A lot of people have been saying that the universe will contract etc etc, but i think (someone correct me if im wrong) that the mass density is such at the moment that the univserse wont eventually contract.
If it did, it would have some very interesting effects. The contraction would be in violation of the second law of thermodynamics (increasing entropy). In fact the second law would change to the opposite, the entropy of the universe would have to keep decreasing - which would have some *VERY* weird consequences.
If you dropped a mug it wouldn't break. We wouldn't be able to respire and continue to live. I think Mr Hawking actually postulated time would in effect run backwards until the point of the singularity was reached again.
So it seems like an implausible result to me tbh.
Wikipedia said:A well-known scientist (some say it was Bertrand Russell) once gave a public lecture on astronomy. He described how the earth orbits around the sun and how the sun, in turn, orbits around the center of a vast collection of stars called our galaxy. At the end of the lecture, a little old lady at the back of the room got up and said: "What you have told us is rubbish. The world is really a flat plate supported on the back of a giant tortoise." The scientist gave a superior smile before replying, "What is the tortoise standing on?" "You're very clever, young man, very clever", said the old lady. "But it's turtles all the way down!"

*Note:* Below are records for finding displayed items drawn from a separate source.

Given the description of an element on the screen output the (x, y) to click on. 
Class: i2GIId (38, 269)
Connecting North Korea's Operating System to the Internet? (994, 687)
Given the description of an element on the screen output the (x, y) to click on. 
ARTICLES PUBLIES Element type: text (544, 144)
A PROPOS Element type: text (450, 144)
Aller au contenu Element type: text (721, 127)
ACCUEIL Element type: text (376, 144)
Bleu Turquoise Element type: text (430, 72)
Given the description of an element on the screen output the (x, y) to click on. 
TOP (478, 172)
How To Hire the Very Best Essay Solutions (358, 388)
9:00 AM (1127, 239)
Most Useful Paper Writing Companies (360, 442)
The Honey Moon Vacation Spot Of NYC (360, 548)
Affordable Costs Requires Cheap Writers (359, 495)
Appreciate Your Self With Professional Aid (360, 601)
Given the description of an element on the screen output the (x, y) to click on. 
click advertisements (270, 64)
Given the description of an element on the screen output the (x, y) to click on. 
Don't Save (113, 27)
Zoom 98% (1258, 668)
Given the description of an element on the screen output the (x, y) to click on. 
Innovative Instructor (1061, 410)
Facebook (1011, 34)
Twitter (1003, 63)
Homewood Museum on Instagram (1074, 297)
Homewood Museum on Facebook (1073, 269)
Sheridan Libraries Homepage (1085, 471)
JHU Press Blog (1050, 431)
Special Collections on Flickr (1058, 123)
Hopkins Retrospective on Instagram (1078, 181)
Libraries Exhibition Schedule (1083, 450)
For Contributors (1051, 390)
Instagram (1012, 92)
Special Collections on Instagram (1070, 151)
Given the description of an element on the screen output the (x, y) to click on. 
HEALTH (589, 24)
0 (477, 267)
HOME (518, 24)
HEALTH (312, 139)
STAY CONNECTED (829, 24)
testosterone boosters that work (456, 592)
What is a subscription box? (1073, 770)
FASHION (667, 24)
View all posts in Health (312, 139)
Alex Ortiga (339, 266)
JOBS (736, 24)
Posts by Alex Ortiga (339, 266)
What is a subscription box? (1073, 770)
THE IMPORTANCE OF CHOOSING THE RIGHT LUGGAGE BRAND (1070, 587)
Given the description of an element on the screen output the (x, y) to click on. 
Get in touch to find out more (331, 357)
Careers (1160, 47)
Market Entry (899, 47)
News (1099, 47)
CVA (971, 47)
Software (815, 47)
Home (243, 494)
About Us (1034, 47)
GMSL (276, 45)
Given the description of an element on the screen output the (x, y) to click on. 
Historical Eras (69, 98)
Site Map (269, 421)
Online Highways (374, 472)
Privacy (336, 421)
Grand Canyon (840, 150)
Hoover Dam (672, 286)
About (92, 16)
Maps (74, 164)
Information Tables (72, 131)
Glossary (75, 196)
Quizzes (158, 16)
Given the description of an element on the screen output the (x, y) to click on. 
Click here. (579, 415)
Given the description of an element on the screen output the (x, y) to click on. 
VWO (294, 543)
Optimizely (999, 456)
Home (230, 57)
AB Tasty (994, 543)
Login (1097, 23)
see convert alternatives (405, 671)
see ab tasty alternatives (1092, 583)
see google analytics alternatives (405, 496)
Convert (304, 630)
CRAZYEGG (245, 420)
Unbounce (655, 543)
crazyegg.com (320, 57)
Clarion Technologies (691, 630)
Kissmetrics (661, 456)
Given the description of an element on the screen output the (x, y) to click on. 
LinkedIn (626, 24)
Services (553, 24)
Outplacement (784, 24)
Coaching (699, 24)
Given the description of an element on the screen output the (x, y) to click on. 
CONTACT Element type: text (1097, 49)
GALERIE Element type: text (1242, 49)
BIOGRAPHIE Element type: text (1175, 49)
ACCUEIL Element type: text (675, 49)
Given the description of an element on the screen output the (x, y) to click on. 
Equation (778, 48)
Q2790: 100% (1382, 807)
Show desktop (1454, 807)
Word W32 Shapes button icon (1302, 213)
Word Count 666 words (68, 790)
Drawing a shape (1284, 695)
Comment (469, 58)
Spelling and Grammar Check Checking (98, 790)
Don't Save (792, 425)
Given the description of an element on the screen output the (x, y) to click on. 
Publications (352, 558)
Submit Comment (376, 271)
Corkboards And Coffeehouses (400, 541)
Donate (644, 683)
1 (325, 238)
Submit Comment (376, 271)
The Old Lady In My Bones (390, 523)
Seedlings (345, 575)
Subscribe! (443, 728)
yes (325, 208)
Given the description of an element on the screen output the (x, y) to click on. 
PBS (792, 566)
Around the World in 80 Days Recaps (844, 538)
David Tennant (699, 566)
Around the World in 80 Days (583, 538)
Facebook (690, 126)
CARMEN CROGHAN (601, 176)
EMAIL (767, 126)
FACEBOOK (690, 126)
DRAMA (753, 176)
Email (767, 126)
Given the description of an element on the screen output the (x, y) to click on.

It's not expanding *into* anything, its simply getting biggerlike stretching a piece of rubber at all four corners.
ive just been mind ****ed
I haven't read the rest of the thread, but in answer to the OP: you might as well be asking what there is north of the North Pole.
My personal favourite idea about the moments after the Big Bang, is that while space was tightly compressed, so was time. So an event that would take nanoseconds in the universe today, would appear to have taken millennia shortly after the Big Bang, had there been anyone to observe. So with that in mind, you could wind the clock back to a few milliseconds after the Big Bang. And then you could wind it back the same amount, and you'd be a few picoseconds after the Big Bang. No matter how far back you go in your time machine, the actual singularity event cannot be reached.
So from a certain frame of reference, the Big Bang happened infinitely long ago, in the same way that from a certain reference frame, the speed of light is infinite (since you can never keep up with it no matter how fast you travel).
God created the Universe. Simples
lol,the universe created itself,so why did it take god 4.55 billion years to have a son called jesus..![]()
They reckon the universe is over 13 billion years now.